- **What the exercise asks**
A verbatim copy of all the data is required, minus any images.

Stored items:
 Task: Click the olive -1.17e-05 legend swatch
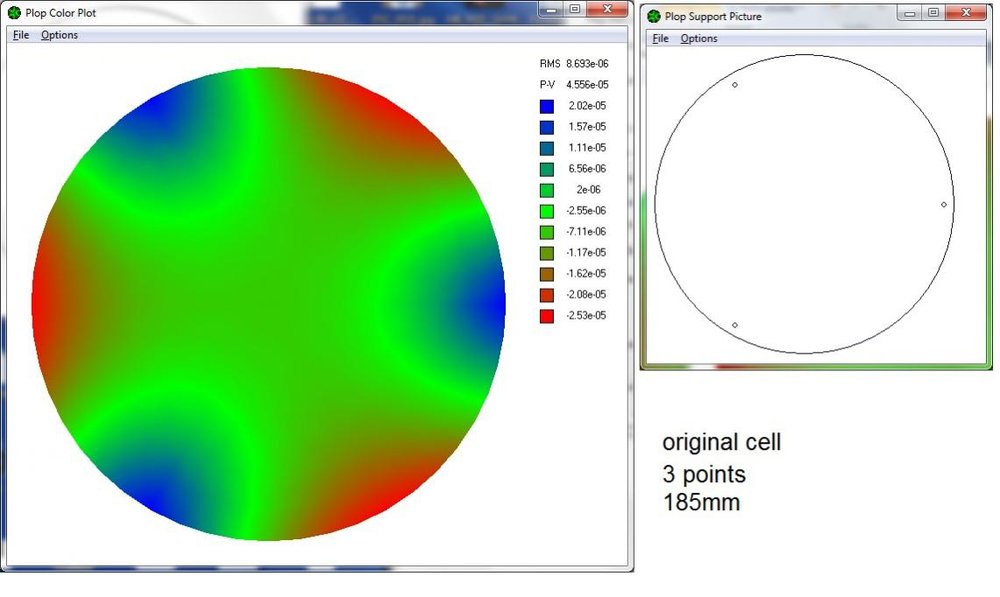click(545, 253)
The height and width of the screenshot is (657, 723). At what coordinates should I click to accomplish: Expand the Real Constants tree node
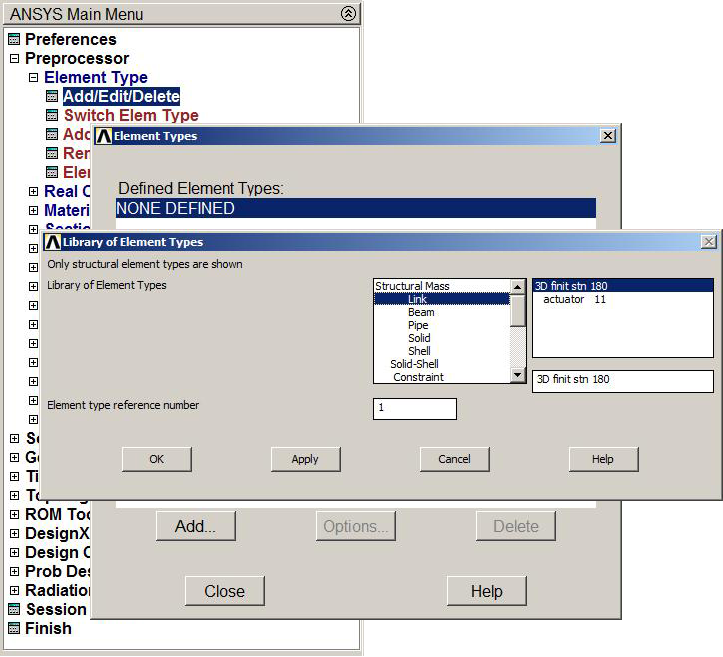(33, 192)
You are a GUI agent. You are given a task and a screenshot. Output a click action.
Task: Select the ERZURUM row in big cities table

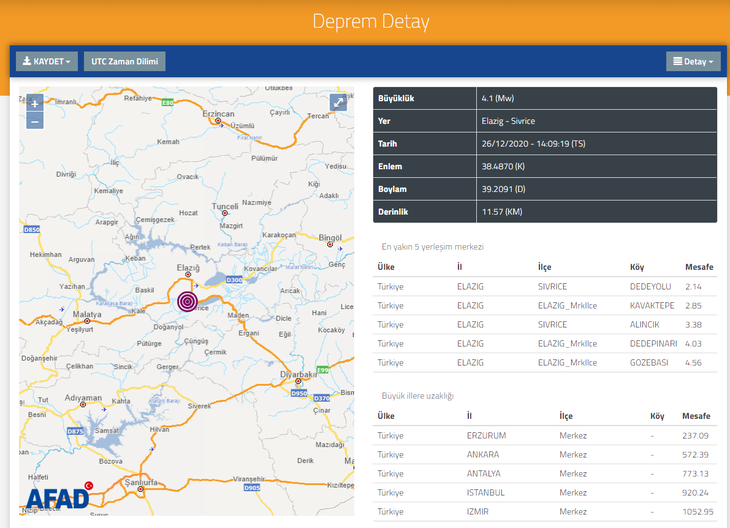coord(544,436)
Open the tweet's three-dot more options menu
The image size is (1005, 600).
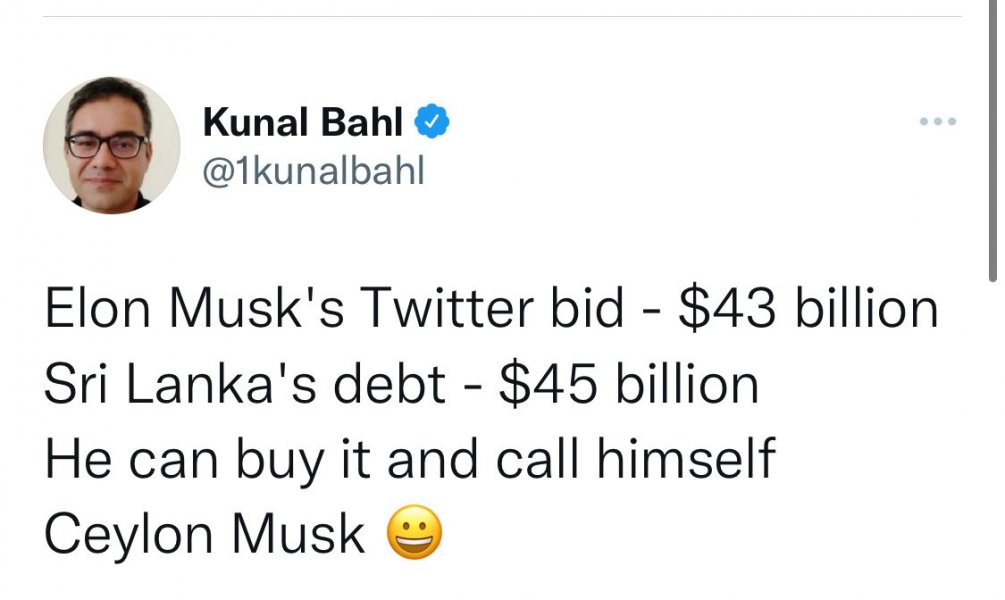pyautogui.click(x=938, y=122)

- **Task answer**
 Task: Click the olive -1.17e-05 legend swatch
click(545, 253)
The height and width of the screenshot is (657, 723). At what coordinates should I click to accomplish: Expand the Real Constants tree node
(33, 192)
You are a GUI agent. You are given a task and a screenshot. Output a click action.
Task: Select the ERZURUM row in big cities table

coord(544,436)
Open the tweet's three-dot more options menu
The image size is (1005, 600).
pyautogui.click(x=938, y=122)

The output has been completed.